Do you feel hollow, strong on the outside but empty and dead on the inside?

Or perhaps your life has been fine and you’ve been surrounded by decent people.  You keep telling yourself that you should be content, that so many other people have faced deep hurts that you never had to experience.  Yet even as you tell yourself this, you feel hollow – something is missing, but you aren’t quite sure that is okay.  In spite of every relationship you have, nothing feels like it is truly enough – nothing feels quite satisfying.  You may think that Shakespeare was right: “Tis better to have loved and lost, than never to have loved at all” – that it is better to be wounded than simply to live and love shallowly.  Then, of course, you might feel bad for thinking such a thing, as though you were wishing pain upon yourself.  My question is, why should you have to be hurt deeply to love deeply?  Must others crush us in order for us to experience the fullness of love?  Where is the balance?

In truth, I think we all carry both a bit of brokenness and a bit of emptiness.  We find the flipside of fairy-tales in this paradox of longing and self-preservation.  When we feel broken or empty, we make desperate choices, seeking to meet our needs for relationship through unhealthy means.  Oftentimes this involves looking to people – or to one person – to meet all of our needs.  We create false visions, hoping that we can attain the wholeness we seem to be lacking: “If only I had a [mother, a husband, a best friend…], then I would be fine.”

We reject that which is lovely and right about fairy-tales, and we cling to that deceiving notion, that fairy-tale discontent that whispers, “If I just had…I would be whole.”  We forget about the endless Love Story written for us by the Fairy-Tale Heart of our Lord and look to people to be the source of our wholeness.  The problem with this mode of thought is that it is both selfish and, ultimately, self-destructive.  Still, our hearts yearn for the intimacy of relationship, and the desire to know and be known is so overwhelming that we are compelled to sate it.

Surely there must be a better way.

Be courageous and allow yourself to find healing in relationship, first with the One whose love is limitless and then with the beautiful, imperfect people around you.

Be courageous and allow yourself to find healing in relationship — first with the One whose love is limitless and then with the beautiful, imperfect people around you.

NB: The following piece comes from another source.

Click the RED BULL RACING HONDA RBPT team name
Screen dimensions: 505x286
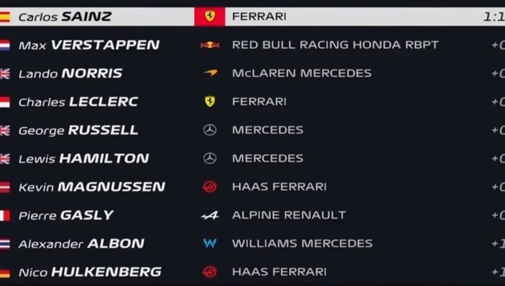tap(335, 45)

Whether you are wounded or simply feel hollow, the only thing that can bring restoration is our loving Savior, Jesus Christ, who bore every sin to ransom us from an empty, shattered existence.  We still need and long for relationship, but we cannot meet it through people alone.  No one person could ever love us enough or give us enough or care for us enough to make us whole.  No person, regardless of how much that person tries or wants to do so, can fully satisfy us.  And no matter how many people you gather around yourself, they can never give you all that you need.  The truth is that we cannot adequately love or be loved until we know the love of the One who first loved us and gave His life for us (Romans 5:8).  Because of sin’s curse, we need to first be healed – made whole – by Jesus in the area of relationship so that we can enjoy the happy human interaction that we so desire.  We cannot have the healthy relationships that we were created for until we find our wholeness in Jesus, who will never fail us and whose presence will never leave us.

Jesus is calling you into His Fairy-tale.  Will you let Him romance you today?